● 提供文章:
☆ ☆ ☆
【千葉市稲毛区・相続手続き・Kさん】内縁の夫が死亡、相続人のいない夫の財産(遺産)はどうなる?
千葉市にお住まいのKさんより相続に関するご相談です。
お話を伺うと、Kさんは20年間夫婦同様に生活してきた内縁の夫がおり、その夫が亡くなったそうです。実はその夫
には身寄りがなく相続人もいらっしゃらないとの事でした。そこでKさんは特別縁故者となって家庭裁判所から夫の財産の分与を受けることとなったそうですが、こういった場合は相続税の申告はどうのようにしたら良いかとのご相談でした。
「特別縁故者への相続」
民法では、被相続人が財産を有している時に相続人のあることが明らかでない場合、または存在しない場合において、被相続人と生計を同じくしていた者、あるいは被相続人の療養看護に努めた者、その他特別の縁故があった者がいるときには、これら特別縁故者は家庭裁判所に対して相続財産の分与を請求することが認めらています。
その分与財産について、相続税法においては、特別縁故者が相続財産の全部または一部の分与を受けた場合、その財産の取得を被相続人から遺贈により取得したものとみなして、相続税を課税することとしています。
「分与を受けた者の課税時期・申告期限等」
☆ ☆ ☆
● 提供データ:
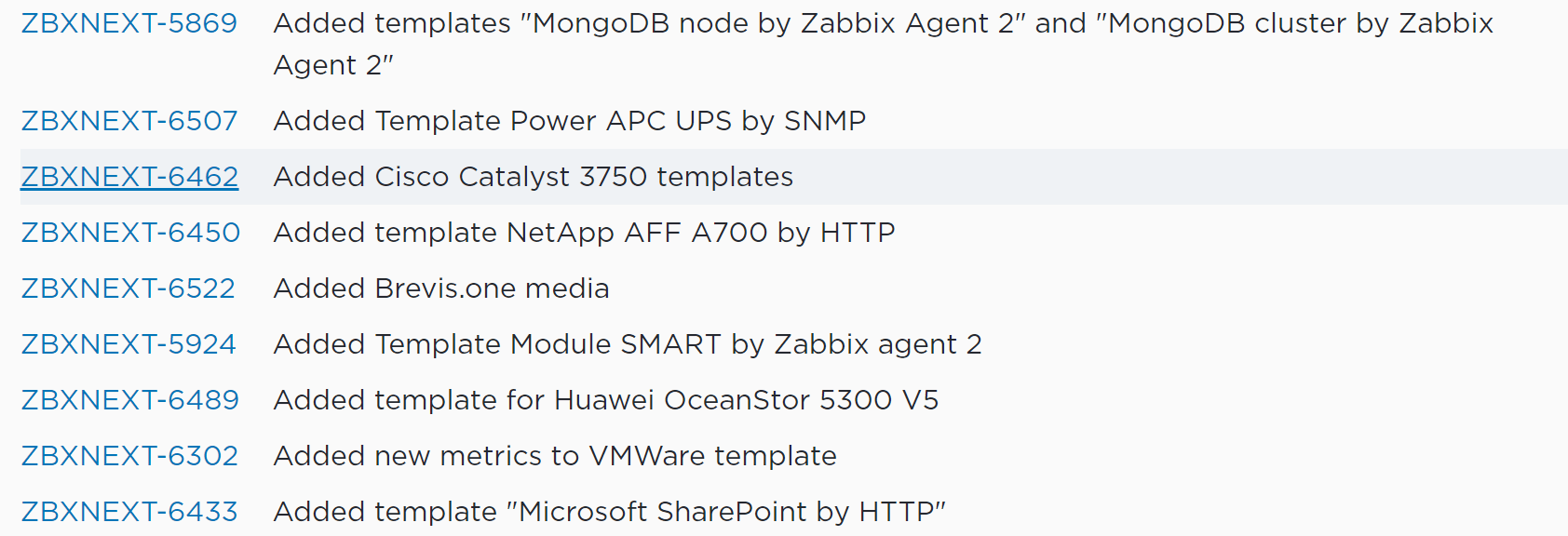Select the SMART by Zabbix agent 2 entry
The image size is (1568, 536).
627,343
☆ ☆ ☆
● 課題の目的:
上にある、特別縁故者への財産分与と相続税についての文章の続きを、最後の見出し「分与を受けた者の課税時期・申告期限等」の後から書いてもらえますか?

● 想定解答:
相続税を課税するうえで、相続税の課税時期と課税財産の価額の評価時点は一致するのが原則ですが、家庭裁判所の審判により特別縁故者に財産の分与が行われるまでには、相当の期間を要します。そのため、次のような注意点があります。
●課税時期…相続人からの遺贈により取得したものとみなしていることから、一般のとおり相続の開始日です。したがって相続税の計算上、基礎控除額や税率等は、被相続人の相続開始の日に適用される法令によることとなります。
●申告期限…家庭裁判所の審判にいたるまでに一連の手続きが必要とされているため、相続税法に特別の規定が設けられており、財産の分与があったことを知った日の翌日から10ヵ月以内となっています。
●相続財産の価額…相続開始時の相続評価額ではなく、分与時の相続税評価額によります。
特別縁故者は被相続人の1親等の血族及び配偶者ではありませんから、納付すべき相続税額は、通常の相続税額の2割に相当する金額を加算した金額となります。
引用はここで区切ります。